** Exercise task **
Turn the lines in the rows below, from the line containing "How do I perform: Click the R25" up to and including the line containing "click(x=506, y=154)", into a Markdown table with the columns Index and Content. Number each line in Index, and leave out blank lines.

[Element and text location data]
______
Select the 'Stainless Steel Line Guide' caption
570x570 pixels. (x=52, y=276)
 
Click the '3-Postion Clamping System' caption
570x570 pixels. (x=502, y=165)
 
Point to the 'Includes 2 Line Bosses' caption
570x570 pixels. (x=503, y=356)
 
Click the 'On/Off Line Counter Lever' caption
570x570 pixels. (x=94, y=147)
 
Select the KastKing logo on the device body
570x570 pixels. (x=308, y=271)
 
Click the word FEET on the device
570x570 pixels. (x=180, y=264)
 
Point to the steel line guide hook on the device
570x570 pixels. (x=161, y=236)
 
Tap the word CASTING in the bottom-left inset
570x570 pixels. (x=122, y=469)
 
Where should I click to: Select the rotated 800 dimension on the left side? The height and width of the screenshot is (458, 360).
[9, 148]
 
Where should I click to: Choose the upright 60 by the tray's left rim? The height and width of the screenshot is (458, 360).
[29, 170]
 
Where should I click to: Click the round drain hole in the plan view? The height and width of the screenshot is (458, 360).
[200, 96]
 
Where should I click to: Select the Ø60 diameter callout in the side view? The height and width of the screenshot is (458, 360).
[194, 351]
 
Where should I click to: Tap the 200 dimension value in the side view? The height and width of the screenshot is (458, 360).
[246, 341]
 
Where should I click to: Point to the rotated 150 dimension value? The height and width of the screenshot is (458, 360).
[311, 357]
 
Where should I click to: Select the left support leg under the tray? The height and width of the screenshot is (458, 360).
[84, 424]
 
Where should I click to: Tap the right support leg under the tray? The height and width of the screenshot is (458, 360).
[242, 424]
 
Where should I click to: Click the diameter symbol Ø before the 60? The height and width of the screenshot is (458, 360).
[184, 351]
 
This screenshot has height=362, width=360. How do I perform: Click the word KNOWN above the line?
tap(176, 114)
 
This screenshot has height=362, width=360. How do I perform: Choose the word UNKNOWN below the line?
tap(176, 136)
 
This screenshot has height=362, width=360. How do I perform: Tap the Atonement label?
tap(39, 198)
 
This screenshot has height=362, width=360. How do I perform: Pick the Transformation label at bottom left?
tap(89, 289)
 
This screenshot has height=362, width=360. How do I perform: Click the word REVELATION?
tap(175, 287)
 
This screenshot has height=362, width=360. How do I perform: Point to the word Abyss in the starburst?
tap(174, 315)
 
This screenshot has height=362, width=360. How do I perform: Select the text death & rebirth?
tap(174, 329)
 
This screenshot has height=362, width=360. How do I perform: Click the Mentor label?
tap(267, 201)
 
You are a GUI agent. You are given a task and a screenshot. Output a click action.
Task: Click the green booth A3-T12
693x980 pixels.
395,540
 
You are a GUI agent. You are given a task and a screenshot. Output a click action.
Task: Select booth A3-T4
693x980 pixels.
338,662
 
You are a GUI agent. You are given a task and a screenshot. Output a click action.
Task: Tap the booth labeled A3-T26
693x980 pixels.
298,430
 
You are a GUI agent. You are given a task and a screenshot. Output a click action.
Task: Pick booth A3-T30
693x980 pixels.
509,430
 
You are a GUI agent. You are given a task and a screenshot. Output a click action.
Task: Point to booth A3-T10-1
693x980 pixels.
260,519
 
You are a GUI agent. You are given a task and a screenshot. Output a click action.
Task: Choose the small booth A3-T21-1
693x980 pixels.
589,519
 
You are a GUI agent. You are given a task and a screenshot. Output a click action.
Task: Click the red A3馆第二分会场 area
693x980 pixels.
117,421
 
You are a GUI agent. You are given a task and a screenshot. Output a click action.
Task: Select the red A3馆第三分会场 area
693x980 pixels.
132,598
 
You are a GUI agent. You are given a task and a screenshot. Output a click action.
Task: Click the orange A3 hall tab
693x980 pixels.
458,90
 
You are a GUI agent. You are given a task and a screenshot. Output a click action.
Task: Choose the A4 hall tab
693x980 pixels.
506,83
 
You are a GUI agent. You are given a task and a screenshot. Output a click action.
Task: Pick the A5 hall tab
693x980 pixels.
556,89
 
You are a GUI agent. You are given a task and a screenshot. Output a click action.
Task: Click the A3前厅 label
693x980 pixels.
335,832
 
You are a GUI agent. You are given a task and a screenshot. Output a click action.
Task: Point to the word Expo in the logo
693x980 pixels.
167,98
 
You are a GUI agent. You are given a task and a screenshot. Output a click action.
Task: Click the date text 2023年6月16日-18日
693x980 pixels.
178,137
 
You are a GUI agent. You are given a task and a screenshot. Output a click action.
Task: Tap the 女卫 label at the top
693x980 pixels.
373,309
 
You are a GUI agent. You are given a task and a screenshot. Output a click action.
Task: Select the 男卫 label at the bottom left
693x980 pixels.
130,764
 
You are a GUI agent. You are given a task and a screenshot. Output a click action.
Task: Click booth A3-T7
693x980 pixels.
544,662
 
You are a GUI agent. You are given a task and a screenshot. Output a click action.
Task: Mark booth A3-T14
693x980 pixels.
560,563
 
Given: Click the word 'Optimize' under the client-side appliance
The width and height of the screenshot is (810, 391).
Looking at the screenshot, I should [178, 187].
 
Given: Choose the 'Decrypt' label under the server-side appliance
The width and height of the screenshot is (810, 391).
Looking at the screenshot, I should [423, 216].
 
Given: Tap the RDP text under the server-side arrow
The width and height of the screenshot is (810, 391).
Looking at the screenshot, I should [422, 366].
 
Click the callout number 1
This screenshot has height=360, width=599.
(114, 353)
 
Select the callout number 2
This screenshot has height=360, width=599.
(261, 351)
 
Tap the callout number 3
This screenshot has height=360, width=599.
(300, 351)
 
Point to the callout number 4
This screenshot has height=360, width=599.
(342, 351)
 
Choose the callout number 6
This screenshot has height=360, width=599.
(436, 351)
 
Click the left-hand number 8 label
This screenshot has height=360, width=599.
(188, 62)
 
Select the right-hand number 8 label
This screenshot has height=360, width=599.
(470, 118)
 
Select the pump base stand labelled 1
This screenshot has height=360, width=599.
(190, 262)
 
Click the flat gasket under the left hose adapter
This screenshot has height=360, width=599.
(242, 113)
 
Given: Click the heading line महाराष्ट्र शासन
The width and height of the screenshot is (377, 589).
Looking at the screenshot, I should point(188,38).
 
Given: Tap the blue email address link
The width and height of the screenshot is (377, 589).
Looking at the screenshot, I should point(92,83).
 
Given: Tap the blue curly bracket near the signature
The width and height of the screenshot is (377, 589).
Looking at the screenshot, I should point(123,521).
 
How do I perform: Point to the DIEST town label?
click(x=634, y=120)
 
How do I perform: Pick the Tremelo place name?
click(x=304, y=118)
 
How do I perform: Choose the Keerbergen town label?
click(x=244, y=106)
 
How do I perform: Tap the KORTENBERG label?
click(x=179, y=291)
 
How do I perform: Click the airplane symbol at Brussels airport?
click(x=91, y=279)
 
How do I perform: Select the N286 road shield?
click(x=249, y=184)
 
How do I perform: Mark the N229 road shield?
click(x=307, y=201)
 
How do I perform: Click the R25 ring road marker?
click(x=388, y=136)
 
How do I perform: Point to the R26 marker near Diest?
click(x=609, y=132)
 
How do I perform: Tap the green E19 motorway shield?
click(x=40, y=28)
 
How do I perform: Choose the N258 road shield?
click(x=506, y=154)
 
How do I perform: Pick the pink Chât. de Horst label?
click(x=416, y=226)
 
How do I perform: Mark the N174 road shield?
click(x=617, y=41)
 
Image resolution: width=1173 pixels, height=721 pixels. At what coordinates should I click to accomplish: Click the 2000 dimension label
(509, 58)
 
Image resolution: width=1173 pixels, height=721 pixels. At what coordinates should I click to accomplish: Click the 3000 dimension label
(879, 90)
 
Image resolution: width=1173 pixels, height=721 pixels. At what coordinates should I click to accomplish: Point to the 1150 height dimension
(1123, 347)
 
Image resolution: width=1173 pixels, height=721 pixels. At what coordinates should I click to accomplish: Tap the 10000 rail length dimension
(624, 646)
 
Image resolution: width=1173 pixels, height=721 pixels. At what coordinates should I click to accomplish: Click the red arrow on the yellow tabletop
______
** Expected answer **
| Index | Content |
|---|---|
| 1 | How do I perform: Click the R25 ring road marker? |
| 2 | click(x=388, y=136) |
| 3 | How do I perform: Point to the R26 marker near Diest? |
| 4 | click(x=609, y=132) |
| 5 | How do I perform: Tap the green E19 motorway shield? |
| 6 | click(x=40, y=28) |
| 7 | How do I perform: Choose the N258 road shield? |
| 8 | click(x=506, y=154) |